[Input records — start]
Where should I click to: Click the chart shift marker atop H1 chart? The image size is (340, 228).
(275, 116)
[Input records — finish]
[Input records — start]
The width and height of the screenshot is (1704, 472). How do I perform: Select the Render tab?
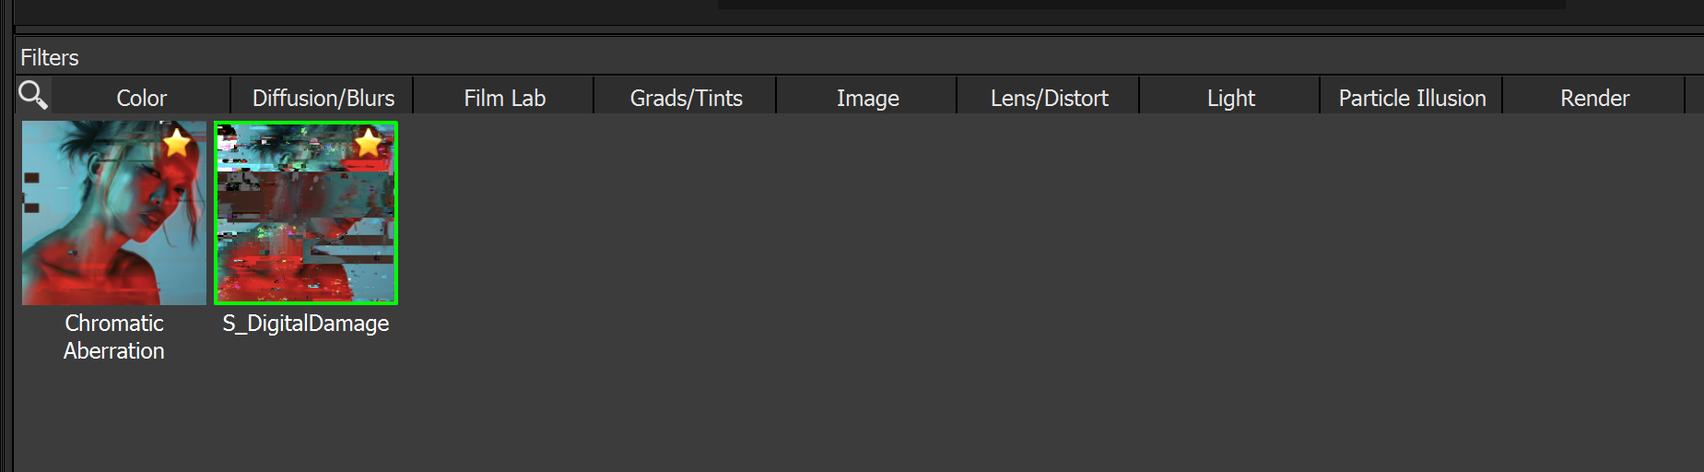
[Input records — finish]
[Input records — start]
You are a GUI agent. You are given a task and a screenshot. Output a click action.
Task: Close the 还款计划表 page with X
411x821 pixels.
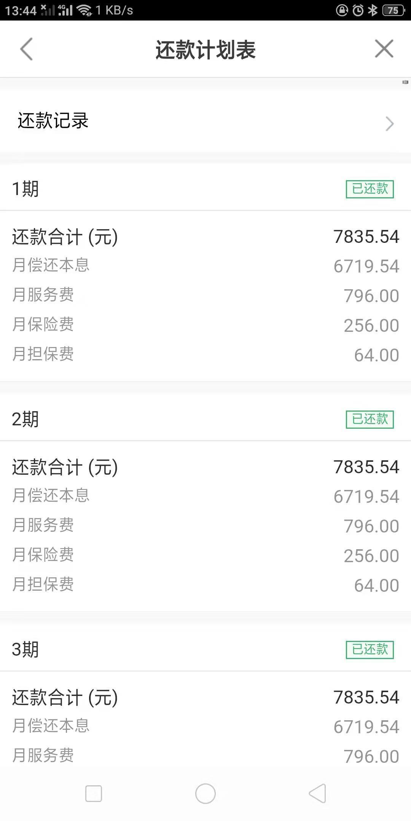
[Input records — finish]
Task directions: All lines of the data that hold "screenshot" need to be copied.

Answer to this problem:
The width and height of the screenshot is (1704, 472). How do I perform: Select the Render tab?
You are a GUI agent. You are given a task and a screenshot. Output a click action.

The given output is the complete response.